THE REQUEST: Rewrite the stretch of the material from the line containing "Viewport: 783px width, 1022px height." through the line containing "Action: [x=163, y=254]", putting "date picker" in place of "calendar" and leaving everything else unchanged.
#### AVAILABLE RECORDS ####
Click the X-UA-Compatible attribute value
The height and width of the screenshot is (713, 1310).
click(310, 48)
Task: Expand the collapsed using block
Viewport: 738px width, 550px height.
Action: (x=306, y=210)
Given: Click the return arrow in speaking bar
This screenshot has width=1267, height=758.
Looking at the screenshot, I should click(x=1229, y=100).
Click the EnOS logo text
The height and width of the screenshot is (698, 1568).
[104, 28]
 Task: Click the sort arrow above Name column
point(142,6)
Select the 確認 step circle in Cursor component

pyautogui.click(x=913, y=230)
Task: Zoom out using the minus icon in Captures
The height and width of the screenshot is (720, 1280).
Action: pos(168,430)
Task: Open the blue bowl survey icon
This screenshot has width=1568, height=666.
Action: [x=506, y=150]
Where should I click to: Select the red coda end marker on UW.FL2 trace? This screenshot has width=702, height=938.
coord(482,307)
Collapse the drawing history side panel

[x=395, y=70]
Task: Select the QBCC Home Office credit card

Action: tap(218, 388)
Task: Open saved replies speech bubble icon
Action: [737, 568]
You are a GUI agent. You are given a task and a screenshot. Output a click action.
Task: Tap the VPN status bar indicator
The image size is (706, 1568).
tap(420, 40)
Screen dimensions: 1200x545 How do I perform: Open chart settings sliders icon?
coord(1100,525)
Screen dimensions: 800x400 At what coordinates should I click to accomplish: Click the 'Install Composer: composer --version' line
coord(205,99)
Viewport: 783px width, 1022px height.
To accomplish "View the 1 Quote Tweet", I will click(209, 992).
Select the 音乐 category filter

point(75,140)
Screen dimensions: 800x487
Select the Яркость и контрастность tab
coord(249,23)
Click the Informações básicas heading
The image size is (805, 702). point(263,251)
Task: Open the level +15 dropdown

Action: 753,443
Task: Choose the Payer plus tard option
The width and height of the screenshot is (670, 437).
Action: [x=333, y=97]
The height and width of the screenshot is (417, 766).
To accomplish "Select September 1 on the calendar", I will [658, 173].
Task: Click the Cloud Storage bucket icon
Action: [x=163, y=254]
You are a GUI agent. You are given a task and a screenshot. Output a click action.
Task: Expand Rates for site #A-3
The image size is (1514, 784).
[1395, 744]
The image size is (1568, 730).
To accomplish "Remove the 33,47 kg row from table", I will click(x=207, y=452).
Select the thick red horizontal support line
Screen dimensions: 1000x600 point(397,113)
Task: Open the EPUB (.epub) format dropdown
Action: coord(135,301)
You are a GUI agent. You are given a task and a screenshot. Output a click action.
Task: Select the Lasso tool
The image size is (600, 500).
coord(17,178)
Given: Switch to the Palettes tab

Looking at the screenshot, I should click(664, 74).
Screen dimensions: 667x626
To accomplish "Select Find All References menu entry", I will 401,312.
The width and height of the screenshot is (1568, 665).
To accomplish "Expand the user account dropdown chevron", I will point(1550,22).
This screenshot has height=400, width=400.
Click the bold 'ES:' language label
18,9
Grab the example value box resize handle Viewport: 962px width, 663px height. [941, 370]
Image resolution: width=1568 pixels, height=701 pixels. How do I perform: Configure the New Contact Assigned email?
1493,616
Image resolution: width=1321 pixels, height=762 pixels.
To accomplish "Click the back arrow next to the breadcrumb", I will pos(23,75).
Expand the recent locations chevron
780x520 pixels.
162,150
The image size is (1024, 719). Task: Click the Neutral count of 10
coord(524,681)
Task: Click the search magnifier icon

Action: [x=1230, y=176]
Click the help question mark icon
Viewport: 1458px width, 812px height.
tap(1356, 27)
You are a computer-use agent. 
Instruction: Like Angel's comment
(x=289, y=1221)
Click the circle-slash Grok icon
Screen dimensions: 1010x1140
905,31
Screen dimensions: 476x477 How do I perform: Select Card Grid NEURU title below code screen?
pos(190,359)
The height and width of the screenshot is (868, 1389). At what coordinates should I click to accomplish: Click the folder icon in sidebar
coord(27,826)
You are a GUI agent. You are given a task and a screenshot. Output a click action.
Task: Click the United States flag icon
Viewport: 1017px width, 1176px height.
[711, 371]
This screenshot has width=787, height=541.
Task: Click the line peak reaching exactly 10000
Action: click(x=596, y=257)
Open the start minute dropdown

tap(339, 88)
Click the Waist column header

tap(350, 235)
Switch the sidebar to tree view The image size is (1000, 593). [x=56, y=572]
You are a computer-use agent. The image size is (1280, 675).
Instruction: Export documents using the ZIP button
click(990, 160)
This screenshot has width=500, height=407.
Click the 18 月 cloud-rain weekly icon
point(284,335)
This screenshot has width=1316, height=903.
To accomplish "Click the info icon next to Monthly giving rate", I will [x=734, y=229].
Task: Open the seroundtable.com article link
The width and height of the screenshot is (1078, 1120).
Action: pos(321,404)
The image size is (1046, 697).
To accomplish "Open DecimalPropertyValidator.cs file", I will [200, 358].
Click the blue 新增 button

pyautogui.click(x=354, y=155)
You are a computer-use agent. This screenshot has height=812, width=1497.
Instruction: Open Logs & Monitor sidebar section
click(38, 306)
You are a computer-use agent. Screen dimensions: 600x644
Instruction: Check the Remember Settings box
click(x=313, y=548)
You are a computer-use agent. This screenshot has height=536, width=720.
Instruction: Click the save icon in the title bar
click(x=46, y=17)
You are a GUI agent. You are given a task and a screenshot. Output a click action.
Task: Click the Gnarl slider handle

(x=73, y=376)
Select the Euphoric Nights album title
####
FULL OUTPUT:
Viewport: 783px width, 1022px height.
To accomplish "View the 1 Quote Tweet", I will click(209, 992).
Select the 音乐 category filter

point(75,140)
Screen dimensions: 800x487
Select the Яркость и контрастность tab
coord(249,23)
Click the Informações básicas heading
The image size is (805, 702). point(263,251)
Task: Open the level +15 dropdown

Action: 753,443
Task: Choose the Payer plus tard option
The width and height of the screenshot is (670, 437).
Action: [x=333, y=97]
The height and width of the screenshot is (417, 766).
To accomplish "Select September 1 on the date picker", I will [658, 173].
Task: Click the Cloud Storage bucket icon
Action: [x=163, y=254]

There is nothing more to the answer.